## WHAT YOU HAVE TO DO
Answer these questions about the weighted curve-fitting text below:
1. What does the logarithm do to small errors and to large errors?
2. What exponentially growing weight is given as an example?
3. Which three norms are minimized?

## SELECTED TEXT
Unfortunately, this leads to poor results, as the logarithm amplifies small errors and attenuates large errors. Hence, we introduce the weight matrix

$$\mathrm W := \mbox{diag} (w_1, w_2, \dots, w_n)$$

and solve the following weighted unconstrained optimization problem instead

$$\boxed{\begin{array}{ll} \text{minimize} & \| \mathrm W \left( \mathrm M (\tilde{\mathrm x}) \, \mathrm c - \tilde{\mathrm y} \right) \|\end{array}}$$

Interesting results can be obtained when the weights grow exponentially, say, $w_k = 1.25^k$. Minimizing the $1$-norm, the $2$-norm and the $\infty$-norm, we have

enter image description here

and, in logarithmic scale,

enter image description here


MATLAB + CVX code

clear all; close all; clc;

load data.txt

n = size(data,1);

% extract columns
x = data(:,1);
y = data(:,2);

% take logarithms
x_log = log(x);
y_log = log(y);

% build M matrix
M = [ ones(n,1), x_log ];

% weight matrix
W = diag(1.25.^[1:1:n]);

C = [];

% minimize 1-norm
cvx_begin
    variable c(2)

## DATA BELOW

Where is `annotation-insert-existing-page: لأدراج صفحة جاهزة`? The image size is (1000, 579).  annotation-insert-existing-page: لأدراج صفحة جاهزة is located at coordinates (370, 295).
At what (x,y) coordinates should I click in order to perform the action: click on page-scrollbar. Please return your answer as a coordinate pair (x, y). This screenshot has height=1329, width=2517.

## FINISHED EXERCISE
1. It amplifies small errors and attenuates large errors.
2. w_k = 1.25^k
3. The 1-norm, the 2-norm and the ∞-norm.